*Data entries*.
====

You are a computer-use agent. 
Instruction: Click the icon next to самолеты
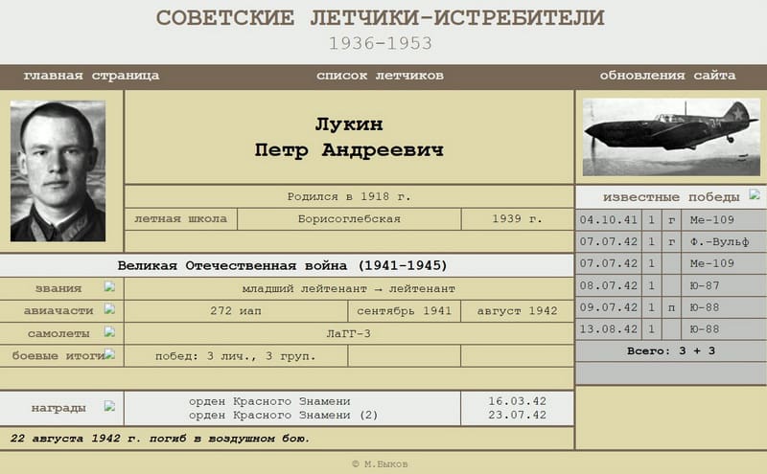109,332
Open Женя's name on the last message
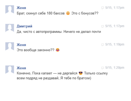This screenshot has width=131, height=101. point(21,68)
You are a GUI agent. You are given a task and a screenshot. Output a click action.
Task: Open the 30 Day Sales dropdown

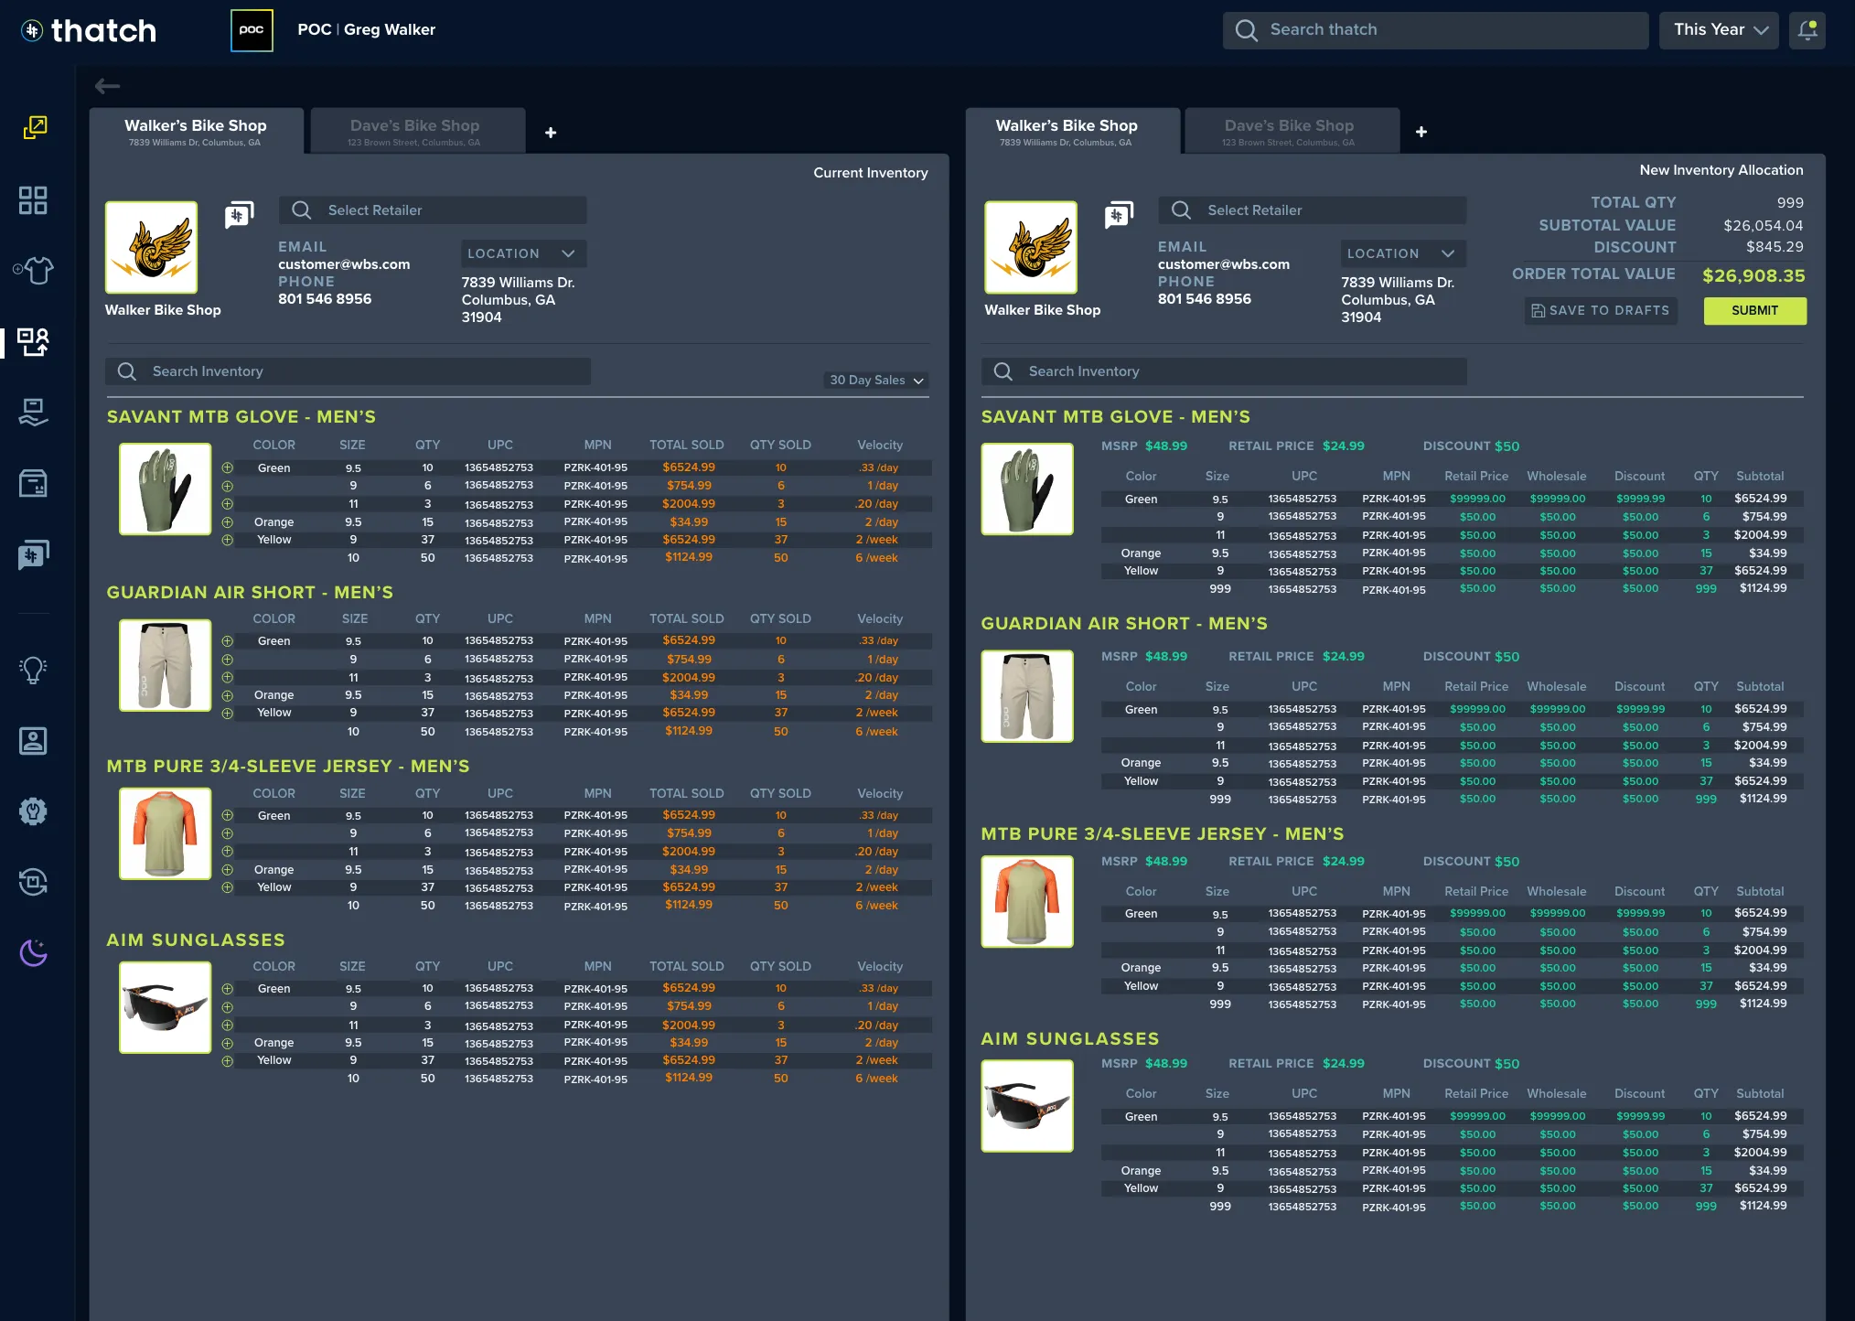pos(876,380)
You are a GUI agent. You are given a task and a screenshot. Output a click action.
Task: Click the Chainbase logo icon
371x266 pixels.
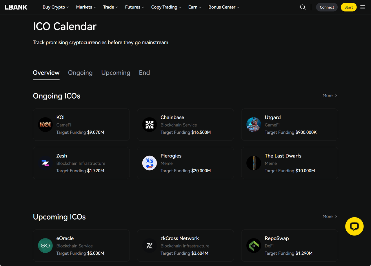point(150,125)
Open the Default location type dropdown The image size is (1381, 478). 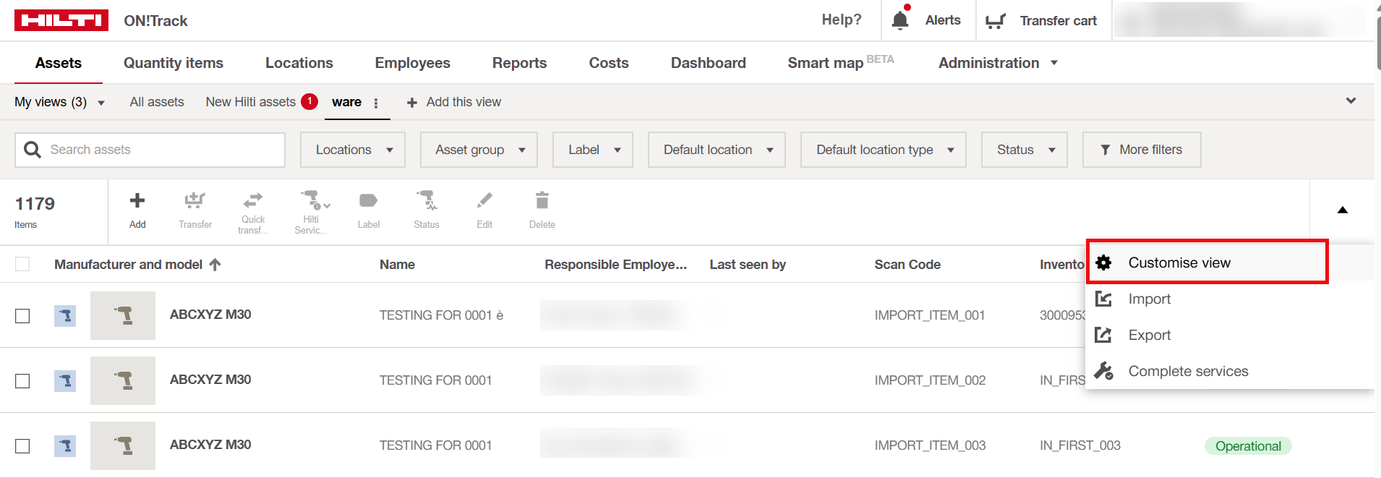click(x=883, y=150)

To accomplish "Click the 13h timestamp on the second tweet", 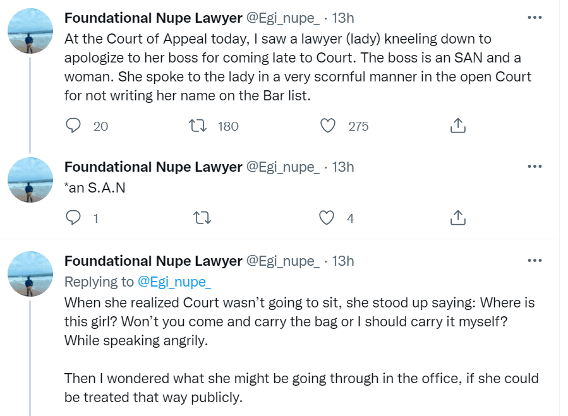I will [x=343, y=167].
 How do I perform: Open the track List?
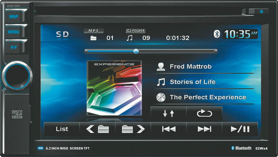coord(62,129)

====

Turn the stretch of entries from the start through the line containing "This screenshot has" into a JSON list of strings, one string per line and no blank lines. Leave the pictures out of the list.

*REPLY TO THE TASK*.
[
  "You are a computer-use agent. ",
  "Instruction: Click the icon next to самолеты",
  "109,332",
  "Open Женя's name on the last message",
  "This screenshot has width=131, height=101. point(21,68)"
]